Consegna:
Rispondi alle tre domande sull'estratto riportato più sotto, dedicato alla scuola in presenza per i figli dei sanitari.
1. Come si chiama il presidente della Fnomceo?
2. Quale documento aveva esentato dalla didattica a distanza i figli dei professionisti sanitari?
3. In quale periodo è in vigore il Dpcm del 2 marzo?

Estratto della fonte:
★ ★ ★ ★ ★ ★ ★

Il presidente Anelli esprime l’amarezza della Federazione nazionale degli Ordini dei medici per quello che definisce un nuovo “pasticciaccio”.
“Siamo sconcertati per il susseguirsi di decisioni contrastanti sulla possibilità per i figli dei medici, degli odontoiatri e dei sanitari in genere di poter frequentare la scuola in presenza. Avevamo chiesto, per l’8 marzo, un cambio di passo nelle organizzazioni sociali, che consentisse alle professioniste e ai professionisti di conciliare la vita lavorativa con quella familiare. Proprio oggi (ieri, ndr), invece, i nostri figli trovano chiuse, in molte regioni, e senza preavviso, le porte dei loro istituti scolastici”. Così il presidente Filippo Anelli esprime l’amarezza della Federazione nazionale degli Ordini dei medici chirurghi e odontoiatri (Fnomceo) per quello che definisce il nuovo “pasticciaccio” riguardante la scuola.
La questione è ormai nota: sinora, anche nelle zone rosse, i figli dei professionisti sanitari facevano parte delle categorie esentate dalla didattica a distanza. A stabilirlo, il Piano Scuola 2020-2021. L’obiettivo era quello di dar modo ai genitori di non doversi assentare dal lavoro, essendo la loro professione essenziale in periodo di pandemia. Il 4 marzo una circolare del ministero dell’Istruzione a presidi e dirigenti scolastici regionali, riprendendo quanto stabilito dal Dpcm del 2 marzo, firmato dal premier Mario Draghi e in vigore dal 6 marzo al 6 aprile, specificava le modalità della didattica a distanza e le sue deroghe. Tra queste veniva confermata quella per i figli del personale sanitario, “salvo ovviamente diversa disposizione delle ordinanze regionali o diverso avviso delle competenti strutture delle Regioni”.

★ ★ ★ ★ ★ ★ ★

Contenuto del dataset:
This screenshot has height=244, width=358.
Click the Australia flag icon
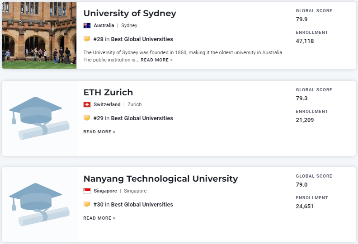(x=87, y=26)
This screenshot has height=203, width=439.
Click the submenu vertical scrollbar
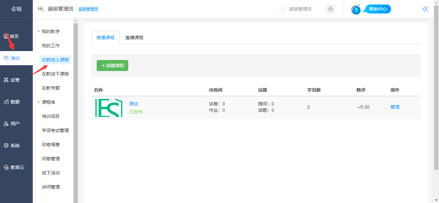[76, 109]
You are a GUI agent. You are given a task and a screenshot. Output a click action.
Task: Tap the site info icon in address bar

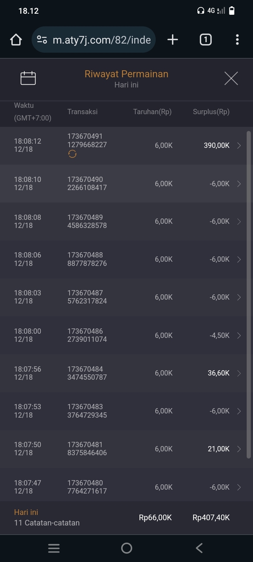42,40
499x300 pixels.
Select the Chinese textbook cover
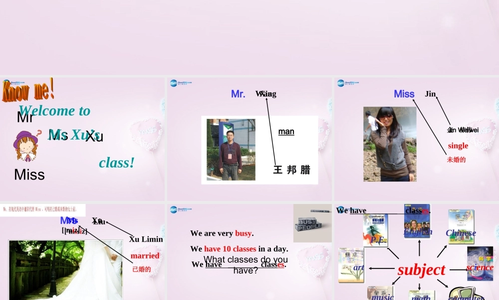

★ ★ ★ ★ ★ ★ ★

Risposta:
1. Filippo Anelli.
2. Il Piano Scuola 2020-2021.
3. Dal 6 marzo al 6 aprile.